Wireless medicine has a sugar daddy is zdnet guru Dana Blankenhorn’s take on the donation of yet more millions of dollars from the philanthropically-minded Gary and Mary West to the Gary and Mary West Wireless Health Institute in San Diego. With GE Healthcare being one of the beneficiaries – as if it didn’t have money enough – it is an interesting development.

[Editor’s (Donna) note 18 May:  According to the release, the WWHI partnership with GE Healthcare is for research and expertise; it specifically does not ‘include any exchange of funds’. This is the second research partnership announced by GE Healthcare in the past few weeks (TRIL Centre, TA 27 April), with a late 2008 initiative continuing in Hungary, yet their telehealth/wireless product portfolio is limited to QuietCare, the Vscan handheld scanner and a partnership with Intel Home Health.  One awaits the major moves.]

1 thought on “Wireless medicine has a sugar daddy (US)

  1. A universal ’embedded’ mobile app (everything emergency) for maximum distribution
    To optimize mHealth or wireless Health, which ever label you choose to use, a way to get universal coverage in the area of distribution would be to tap into a ‘universal need’, like emergency.
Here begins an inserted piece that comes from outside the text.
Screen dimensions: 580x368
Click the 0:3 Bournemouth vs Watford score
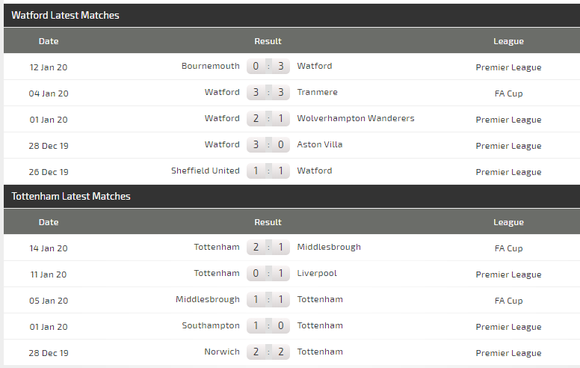tap(268, 66)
You see, it’s been brought to my attention that mHealth (or wireless Health, as the case might be) only works if one is alive and connected. Take the connectivity away and there goes the critical content. However, embed the critical content into the memory of the phone, where it resides until the user needs it, like your contact list or photo files, and with or without connectivity this selected and elected content, all residing in the public domain, is immediately available when the user needs it the most, even if the network is ‘down for the count’. Apply global coverage and you have coverage worldwide like you’ve never dreamed of, all via LSA . . . reaching 97% plus of all cell phone subscribers, closing in on 5 billion. Patent information from Google.